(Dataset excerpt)
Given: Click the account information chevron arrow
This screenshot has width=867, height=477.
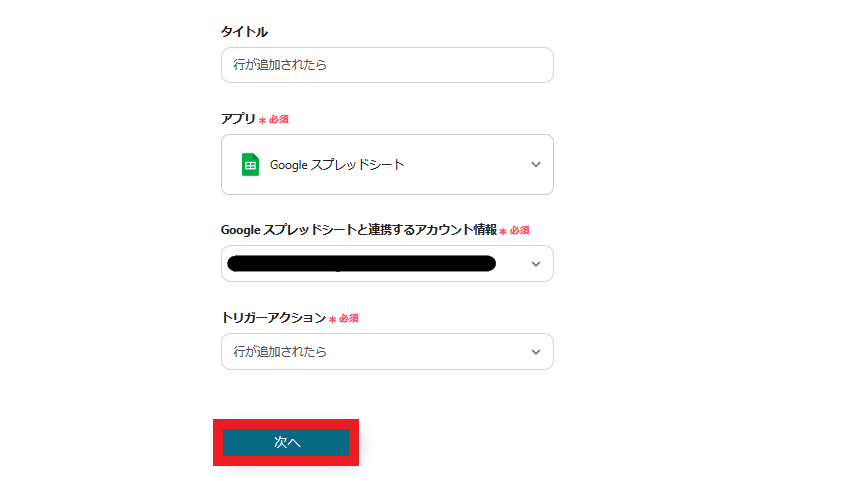Looking at the screenshot, I should pos(536,264).
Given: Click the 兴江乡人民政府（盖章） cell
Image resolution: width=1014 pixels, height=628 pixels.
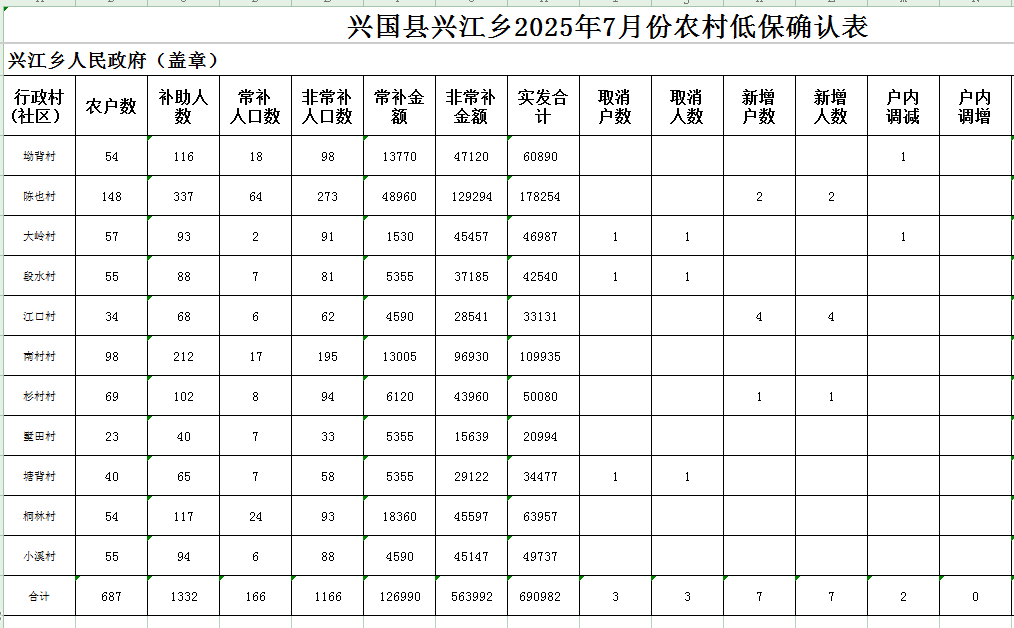Looking at the screenshot, I should point(113,61).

[Work to do] Present every line of the items above as a Markdown table with the columns "No." and "Line", one row per line and blank lines skipped. Omit the pictures.

[Final result]
| No. | Line |
|---|---|
| 1 | Given: Click the account information chevron arrow |
| 2 | This screenshot has width=867, height=477. |
| 3 | Looking at the screenshot, I should pos(536,264). |
| 4 | Given: Click the 兴江乡人民政府（盖章） cell |
| 5 | Image resolution: width=1014 pixels, height=628 pixels. |
| 6 | Looking at the screenshot, I should point(113,61). |